A reunião com os grandes executivos mexicanos culmina um processo de aproximação e apaziguamento da equipe de López Obrador com o setor econômico mexicano e com investidores estrangeiros. Enquanto estes consideram que uma hipotética vitória do líder do Morena não desestabilizará a economia, o receio no México nasce por razões ideológicas. A figura de López Obrador não convence o empresariado. Ou, pelo menos, não convencia.

O empresário Alfonso Romo foi o encarregado de liderar essa tarefa. Coordenador do programa de governo do candidato, durante meses se reuniu com centenas de executivos, inicialmente pequenos e médios, até finalizar com os mais poderosos. Ao mesmo tempo, Graciela Márquez, Carlos Urzúa – propostos por López Obrador para ocupar as secretarias [ministérios] de Economia e Fazenda – e os economistas Gerardo Esquivel e Abel Iber fizeram o mesmo com cerca de cem executivos de fundos de investimentos de todo o mundo. “É uma gente que em curto prazo pode alterar a taxa de câmbio e os fluxos de capital”, admite Urzúa, destacando os encontros com Larry Flink, presidente do BlackRock, e com Justin Leverenz, do Oppenheimer Funds. “Tratava-se de informar, de tirar dúvidas, de deixar claro que não se trata de um programa de esquerda, e sim de centro-esquerda”, resume.

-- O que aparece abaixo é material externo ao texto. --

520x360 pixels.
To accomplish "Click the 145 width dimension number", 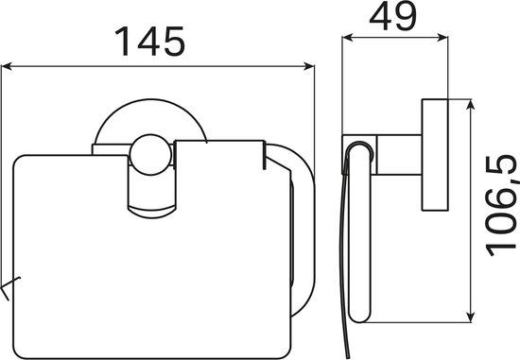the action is tap(150, 42).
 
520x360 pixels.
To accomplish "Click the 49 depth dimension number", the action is tap(392, 16).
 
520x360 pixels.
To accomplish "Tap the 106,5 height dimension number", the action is tap(501, 206).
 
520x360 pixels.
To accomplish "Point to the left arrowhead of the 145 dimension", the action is tap(7, 67).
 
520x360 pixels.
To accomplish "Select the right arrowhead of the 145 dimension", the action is tap(309, 67).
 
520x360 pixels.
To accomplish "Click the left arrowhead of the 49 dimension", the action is tap(347, 38).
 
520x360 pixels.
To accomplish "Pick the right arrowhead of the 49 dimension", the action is tap(442, 38).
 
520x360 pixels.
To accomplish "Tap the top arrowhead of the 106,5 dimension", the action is tap(470, 105).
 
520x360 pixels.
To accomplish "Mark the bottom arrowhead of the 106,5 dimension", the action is tap(470, 317).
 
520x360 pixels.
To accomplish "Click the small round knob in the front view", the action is tap(151, 155).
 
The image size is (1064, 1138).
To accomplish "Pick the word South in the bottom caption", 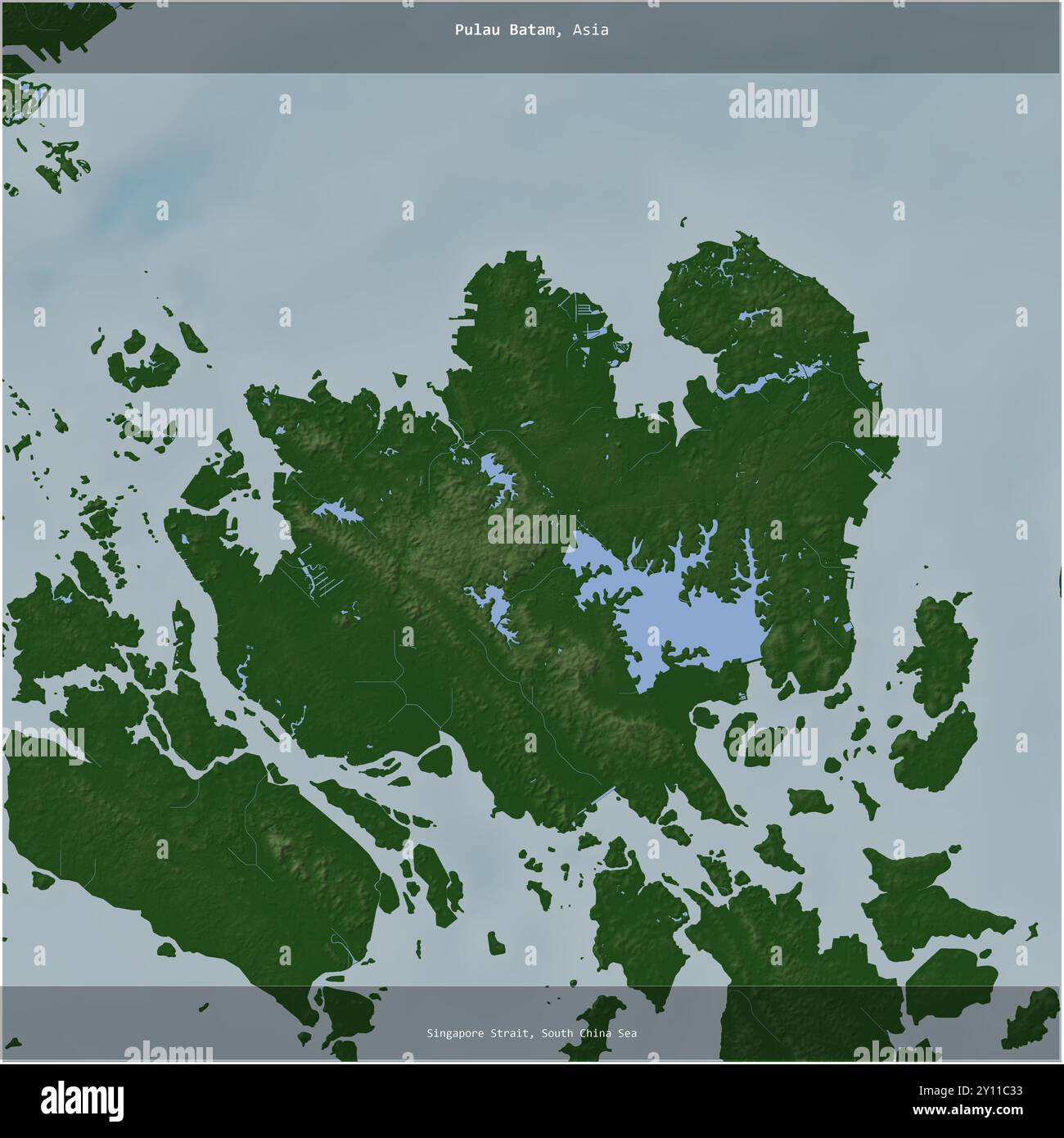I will [557, 1033].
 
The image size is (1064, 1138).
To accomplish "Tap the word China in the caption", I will [597, 1033].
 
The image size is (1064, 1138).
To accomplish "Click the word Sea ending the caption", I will [628, 1033].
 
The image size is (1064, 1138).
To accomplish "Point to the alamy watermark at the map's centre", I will [532, 528].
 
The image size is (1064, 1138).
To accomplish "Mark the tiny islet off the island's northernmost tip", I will [683, 219].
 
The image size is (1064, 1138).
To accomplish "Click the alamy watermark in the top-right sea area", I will [773, 106].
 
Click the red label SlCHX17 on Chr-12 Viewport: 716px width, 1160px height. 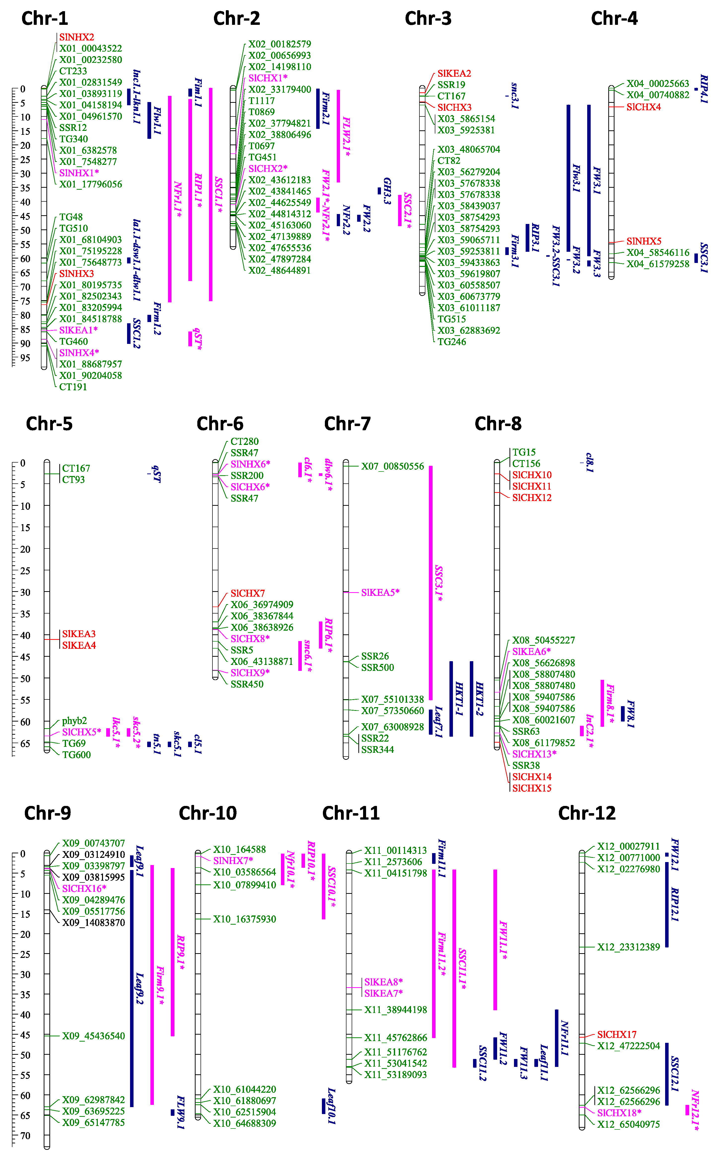616,1034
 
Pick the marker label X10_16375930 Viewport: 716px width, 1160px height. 244,919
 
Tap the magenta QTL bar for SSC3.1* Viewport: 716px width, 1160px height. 430,582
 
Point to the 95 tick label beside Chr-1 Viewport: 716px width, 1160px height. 25,358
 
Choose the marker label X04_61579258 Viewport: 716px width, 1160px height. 658,264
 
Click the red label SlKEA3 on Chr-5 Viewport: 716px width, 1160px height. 79,634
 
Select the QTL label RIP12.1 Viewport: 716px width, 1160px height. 675,905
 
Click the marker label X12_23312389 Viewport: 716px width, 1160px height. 628,947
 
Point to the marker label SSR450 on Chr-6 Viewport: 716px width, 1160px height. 247,684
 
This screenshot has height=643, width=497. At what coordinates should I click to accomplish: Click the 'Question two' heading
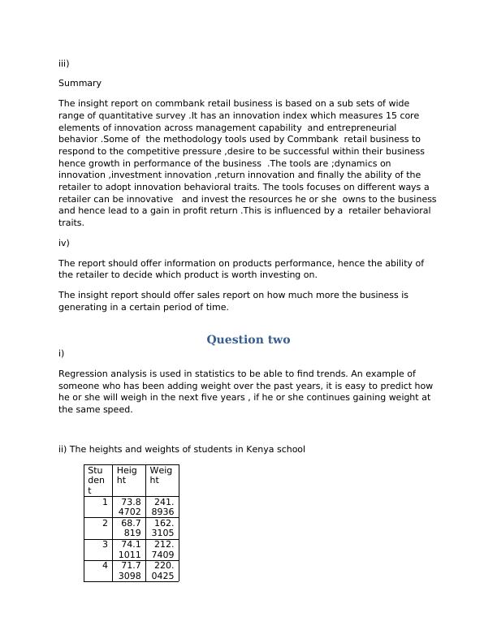tap(248, 339)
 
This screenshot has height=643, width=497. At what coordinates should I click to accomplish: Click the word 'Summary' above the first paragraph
tap(80, 83)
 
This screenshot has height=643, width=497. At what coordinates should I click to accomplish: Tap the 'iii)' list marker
tap(64, 63)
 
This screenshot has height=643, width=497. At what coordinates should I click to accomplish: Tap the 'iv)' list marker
tap(64, 243)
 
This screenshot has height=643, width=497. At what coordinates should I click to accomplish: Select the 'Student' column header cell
tap(97, 480)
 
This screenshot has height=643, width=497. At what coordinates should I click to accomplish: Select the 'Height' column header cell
tap(128, 480)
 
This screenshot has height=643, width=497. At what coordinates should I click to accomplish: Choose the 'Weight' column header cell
tap(162, 480)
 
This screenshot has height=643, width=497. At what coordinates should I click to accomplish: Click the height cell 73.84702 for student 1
tap(129, 507)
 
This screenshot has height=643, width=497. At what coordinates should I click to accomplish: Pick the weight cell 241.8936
tap(162, 507)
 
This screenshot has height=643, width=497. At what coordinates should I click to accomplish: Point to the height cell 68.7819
tap(129, 528)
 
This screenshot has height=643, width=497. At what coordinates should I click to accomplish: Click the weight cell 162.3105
tap(162, 528)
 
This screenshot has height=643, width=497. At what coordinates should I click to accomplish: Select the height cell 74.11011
tap(129, 549)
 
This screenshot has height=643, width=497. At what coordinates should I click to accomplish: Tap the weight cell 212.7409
tap(162, 549)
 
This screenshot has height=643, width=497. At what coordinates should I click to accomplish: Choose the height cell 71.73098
tap(129, 570)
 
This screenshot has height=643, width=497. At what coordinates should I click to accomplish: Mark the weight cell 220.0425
tap(162, 570)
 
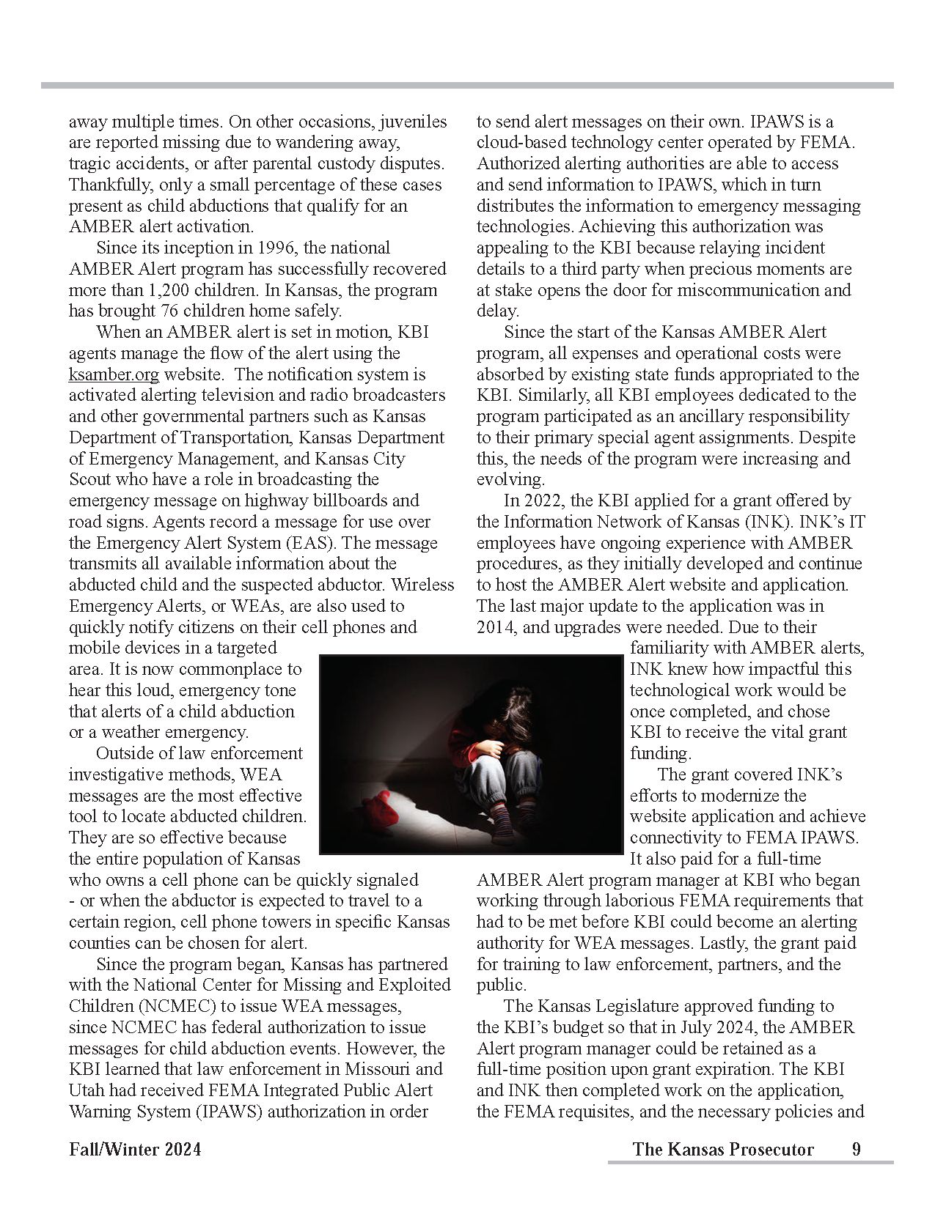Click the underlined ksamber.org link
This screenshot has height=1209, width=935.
114,374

O encontro da terça-feira representa um ponto de inflexão a menos de um mês do pleito. As últimas semanas haviam sido marcadas por uma sucessão de ataques entre os empresários e o líder do Morena. O segundo homem mais rico do país, Germán Larrea, pediu em uma carta a seus empregados que votem contra “um modelo populista”. Em referência implícita a López Obrador, o presidente do Grupo México afirmou que o país “precisa de um voto raciocinado, inteligente e com consciência”. Pouco depois, Alberto Baillères, o rei da prata e terceiro homem mais rico do país, segundo a Forbes, se uniu à ofensiva. López Obrador tampouco ficou atrás e acusou várias vezes essa elite de fazer “negócios ao amparo do poder” e de ser composta por traficantes de influências. “Estas desqualificações nos magoam e nos ofendem profundamente, porque, assim como o senhor, amamos o nosso país”, disse Alejandro Ramírez.

Em sua terceira tentativa de chegar à presidência do México, o líder do Morena voltou a enfrentar os obstáculos da elite econômica. Os empresários mais poderosos do país avalizaram a designação de José Antonio Meade como candidato do PRI. O ex-secretário de Fazenda era um homem da sua confiança e, acima de tudo, uma garantia de manutenção do status quo. Meade não chegou a despontar nas pesquisas, relegado até agora à terceira posição por causa da imagem ruim do PRI, sacudido pela corrupção e pela rejeição ao Governo de Peña Nieto. Por isso o poder econômico se voltou para Ricardo Anaya, candidato da Frente, uma coalizão que abrange a direita do Partido Ação Nacional (PAN) e alas progressistas do Partido da Revolução Democrática (PRD) e do Movimento Cidadão. Essa é a opção menos pior, mas sua ambição de poder desmedida não agrada aos empresários de mais peso, que no entanto veem uma garantia na sua promessa de manter uma linha econômica ortodoxa. “Falta terminar de tecer a confiança, mas já não haverá confrontação”, acredita um assessor próximo de López Obrador sobre a relação com a elite empresarial.